### What is needed
Please render the listing below as a numbered list, leaving out any blank lines.

### Supplied material
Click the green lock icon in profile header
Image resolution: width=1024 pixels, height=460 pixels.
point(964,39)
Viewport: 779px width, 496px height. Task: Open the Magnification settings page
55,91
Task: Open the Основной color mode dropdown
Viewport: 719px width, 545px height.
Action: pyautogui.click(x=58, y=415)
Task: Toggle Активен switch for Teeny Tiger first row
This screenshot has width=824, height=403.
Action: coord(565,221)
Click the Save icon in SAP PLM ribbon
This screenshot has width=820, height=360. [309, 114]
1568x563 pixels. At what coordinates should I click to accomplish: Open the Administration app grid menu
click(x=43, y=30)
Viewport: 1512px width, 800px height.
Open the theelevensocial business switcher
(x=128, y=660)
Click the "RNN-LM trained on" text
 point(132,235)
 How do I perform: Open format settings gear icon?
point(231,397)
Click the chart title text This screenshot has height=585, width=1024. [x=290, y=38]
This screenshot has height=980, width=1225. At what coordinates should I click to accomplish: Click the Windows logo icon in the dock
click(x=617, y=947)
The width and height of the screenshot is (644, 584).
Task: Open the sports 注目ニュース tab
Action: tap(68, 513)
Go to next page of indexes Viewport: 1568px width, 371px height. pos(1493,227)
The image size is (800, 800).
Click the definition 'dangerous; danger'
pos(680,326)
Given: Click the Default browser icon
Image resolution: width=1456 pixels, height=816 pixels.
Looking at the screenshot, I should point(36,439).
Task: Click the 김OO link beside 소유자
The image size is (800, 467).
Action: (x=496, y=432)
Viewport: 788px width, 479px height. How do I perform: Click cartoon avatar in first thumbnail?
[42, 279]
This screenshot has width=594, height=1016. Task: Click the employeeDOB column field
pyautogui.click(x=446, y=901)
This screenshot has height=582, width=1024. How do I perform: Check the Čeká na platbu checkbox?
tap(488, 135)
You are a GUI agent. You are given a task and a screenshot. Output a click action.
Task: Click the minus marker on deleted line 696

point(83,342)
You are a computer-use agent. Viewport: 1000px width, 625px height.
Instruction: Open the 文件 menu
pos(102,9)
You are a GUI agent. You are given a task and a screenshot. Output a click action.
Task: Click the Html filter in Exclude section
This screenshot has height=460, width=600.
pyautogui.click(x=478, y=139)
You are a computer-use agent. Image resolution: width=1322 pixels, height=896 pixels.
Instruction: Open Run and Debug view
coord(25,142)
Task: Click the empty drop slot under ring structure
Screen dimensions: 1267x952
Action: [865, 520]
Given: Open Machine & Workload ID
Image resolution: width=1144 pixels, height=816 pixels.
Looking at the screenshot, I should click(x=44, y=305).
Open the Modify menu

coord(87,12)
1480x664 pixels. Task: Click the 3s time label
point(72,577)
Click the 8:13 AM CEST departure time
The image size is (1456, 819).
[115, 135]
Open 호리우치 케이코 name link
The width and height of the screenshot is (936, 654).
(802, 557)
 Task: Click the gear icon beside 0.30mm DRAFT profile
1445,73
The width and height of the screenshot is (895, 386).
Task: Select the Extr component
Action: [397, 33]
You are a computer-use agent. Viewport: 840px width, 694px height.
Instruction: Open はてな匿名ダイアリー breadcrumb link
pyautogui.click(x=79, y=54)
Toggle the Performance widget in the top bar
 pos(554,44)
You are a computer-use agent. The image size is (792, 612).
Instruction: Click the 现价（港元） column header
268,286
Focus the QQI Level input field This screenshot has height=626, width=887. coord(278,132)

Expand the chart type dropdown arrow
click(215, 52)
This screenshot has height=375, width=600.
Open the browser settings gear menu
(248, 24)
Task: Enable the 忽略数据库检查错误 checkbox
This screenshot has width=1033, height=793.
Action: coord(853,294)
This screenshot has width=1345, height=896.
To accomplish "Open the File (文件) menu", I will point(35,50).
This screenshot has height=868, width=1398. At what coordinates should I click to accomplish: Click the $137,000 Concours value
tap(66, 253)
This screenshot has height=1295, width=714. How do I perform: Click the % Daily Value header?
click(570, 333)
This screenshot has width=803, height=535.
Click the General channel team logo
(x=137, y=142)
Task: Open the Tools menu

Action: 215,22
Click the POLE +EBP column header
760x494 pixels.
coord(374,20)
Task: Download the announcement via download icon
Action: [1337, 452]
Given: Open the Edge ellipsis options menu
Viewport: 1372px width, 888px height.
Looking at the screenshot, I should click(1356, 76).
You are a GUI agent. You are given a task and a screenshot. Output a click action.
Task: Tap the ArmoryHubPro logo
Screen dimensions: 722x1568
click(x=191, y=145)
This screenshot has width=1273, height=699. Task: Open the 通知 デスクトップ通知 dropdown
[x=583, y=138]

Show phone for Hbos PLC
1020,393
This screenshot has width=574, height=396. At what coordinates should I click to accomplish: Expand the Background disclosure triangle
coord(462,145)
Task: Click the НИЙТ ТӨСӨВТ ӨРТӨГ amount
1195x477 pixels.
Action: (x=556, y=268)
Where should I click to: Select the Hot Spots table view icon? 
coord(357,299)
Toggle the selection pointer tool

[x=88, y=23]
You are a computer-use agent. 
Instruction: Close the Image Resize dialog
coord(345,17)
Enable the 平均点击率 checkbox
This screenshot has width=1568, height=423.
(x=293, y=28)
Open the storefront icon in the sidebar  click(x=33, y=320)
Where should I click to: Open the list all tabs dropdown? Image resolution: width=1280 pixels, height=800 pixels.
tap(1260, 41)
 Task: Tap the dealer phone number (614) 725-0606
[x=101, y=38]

### The output
1. Click the green lock icon in profile header
2. Image resolution: width=1024 pixels, height=460 pixels.
3. point(964,39)
4. Viewport: 779px width, 496px height. Task: Open the Magnification settings page
5. 55,91
6. Task: Open the Основной color mode dropdown
7. Viewport: 719px width, 545px height.
8. Action: pyautogui.click(x=58, y=415)
9. Task: Toggle Активен switch for Teeny Tiger first row
10. This screenshot has width=824, height=403.
11. Action: coord(565,221)
12. Click the Save icon in SAP PLM ribbon
13. This screenshot has width=820, height=360. [309, 114]
14. 1568x563 pixels. At what coordinates should I click to accomplish: Open the Administration app grid menu
15. click(x=43, y=30)
16. Viewport: 1512px width, 800px height.
17. Open the theelevensocial business switcher
18. (x=128, y=660)
19. Click the "RNN-LM trained on" text
20.  point(132,235)
21.  How do I perform: Open format settings gear icon?
22. point(231,397)
23. Click the chart title text This screenshot has height=585, width=1024. [x=290, y=38]
24. This screenshot has height=980, width=1225. At what coordinates should I click to accomplish: Click the Windows logo icon in the dock
25. click(x=617, y=947)
26. The width and height of the screenshot is (644, 584).
27. Task: Open the sports 注目ニュース tab
28. Action: tap(68, 513)
29. Go to next page of indexes Viewport: 1568px width, 371px height. pos(1493,227)
30. The image size is (800, 800).
31. Click the definition 'dangerous; danger'
32. pos(680,326)
33. Given: Click the Default browser icon
34. Image resolution: width=1456 pixels, height=816 pixels.
35. Looking at the screenshot, I should point(36,439).
36. Task: Click the 김OO link beside 소유자
37. The image size is (800, 467).
38. Action: (x=496, y=432)
39. Viewport: 788px width, 479px height. How do I perform: Click cartoon avatar in first thumbnail?
40. [42, 279]
41. This screenshot has width=594, height=1016. Task: Click the employeeDOB column field
42. pyautogui.click(x=446, y=901)
43. This screenshot has height=582, width=1024. How do I perform: Check the Čeká na platbu checkbox?
44. tap(488, 135)
45. You are a GUI agent. You are given a task and a screenshot. Output a click action.
46. Task: Click the minus marker on deleted line 696
47. point(83,342)
48. You are a computer-use agent. Viewport: 1000px width, 625px height.
49. Instruction: Open the 文件 menu
50. pos(102,9)
51. You are a GUI agent. You are given a task and a screenshot. Output a click action.
52. Task: Click the Html filter in Exclude section
53. This screenshot has height=460, width=600.
54. pyautogui.click(x=478, y=139)
55. You are a computer-use agent. Image resolution: width=1322 pixels, height=896 pixels.
56. Instruction: Open Run and Debug view
57. coord(25,142)
58. Task: Click the empty drop slot under ring structure
59. Screen dimensions: 1267x952
60. Action: [865, 520]
61. Given: Open Machine & Workload ID
62. Image resolution: width=1144 pixels, height=816 pixels.
63. Looking at the screenshot, I should click(x=44, y=305).
64. Open the Modify menu
65. coord(87,12)
66. 1480x664 pixels. Task: Click the 3s time label
67. point(72,577)
68. Click the 8:13 AM CEST departure time
69. The image size is (1456, 819).
70. [115, 135]
71. Open 호리우치 케이코 name link
72. The width and height of the screenshot is (936, 654).
73. (802, 557)
74.  Task: Click the gear icon beside 0.30mm DRAFT profile
75. 1445,73
76. The width and height of the screenshot is (895, 386).
77. Task: Select the Extr component
78. Action: [397, 33]
79. You are a computer-use agent. Viewport: 840px width, 694px height.
80. Instruction: Open はてな匿名ダイアリー breadcrumb link
81. pyautogui.click(x=79, y=54)
82. Toggle the Performance widget in the top bar
83.  pos(554,44)
84. You are a computer-use agent. The image size is (792, 612).
85. Instruction: Click the 现价（港元） column header
86. 268,286
87. Focus the QQI Level input field This screenshot has height=626, width=887. coord(278,132)
88. Expand the chart type dropdown arrow
89. click(215, 52)
90. This screenshot has height=375, width=600.
91. Open the browser settings gear menu
92. (248, 24)
93. Task: Enable the 忽略数据库检查错误 checkbox
94. This screenshot has width=1033, height=793.
95. Action: coord(853,294)
96. This screenshot has width=1345, height=896.
97. To accomplish "Open the File (文件) menu", I will point(35,50).
98. This screenshot has height=868, width=1398. At what coordinates should I click to accomplish: Click the $137,000 Concours value
99. tap(66, 253)
100. This screenshot has height=1295, width=714. How do I perform: Click the % Daily Value header?
101. click(570, 333)
102. This screenshot has width=803, height=535.
103. Click the General channel team logo
104. (x=137, y=142)
105. Task: Open the Tools menu
106. Action: 215,22
107. Click the POLE +EBP column header
108. 760x494 pixels.
109. coord(374,20)
110. Task: Download the announcement via download icon
111. Action: [1337, 452]
112. Given: Open the Edge ellipsis options menu
113. Viewport: 1372px width, 888px height.
114. Looking at the screenshot, I should click(1356, 76).
115. You are a GUI agent. You are given a task and a screenshot. Output a click action.
116. Task: Tap the ArmoryHubPro logo
117. Screen dimensions: 722x1568
118. click(x=191, y=145)
119. This screenshot has width=1273, height=699. Task: Open the 通知 デスクトップ通知 dropdown
120. [x=583, y=138]
121. Show phone for Hbos PLC
122. 1020,393
123. This screenshot has width=574, height=396. At what coordinates should I click to accomplish: Expand the Background disclosure triangle
124. coord(462,145)
125. Task: Click the НИЙТ ТӨСӨВТ ӨРТӨГ amount
126. 1195x477 pixels.
127. Action: (x=556, y=268)
128. Where should I click to: Select the Hot Spots table view icon? 
129. coord(357,299)
130. Toggle the selection pointer tool
131. [x=88, y=23]
132. You are a computer-use agent. 
133. Instruction: Close the Image Resize dialog
134. coord(345,17)
135. Enable the 平均点击率 checkbox
136. This screenshot has width=1568, height=423.
137. (x=293, y=28)
138. Open the storefront icon in the sidebar  click(x=33, y=320)
139. Where should I click to: Open the list all tabs dropdown? Image resolution: width=1280 pixels, height=800 pixels.
140. tap(1260, 41)
141.  Task: Tap the dealer phone number (614) 725-0606
142. [x=101, y=38]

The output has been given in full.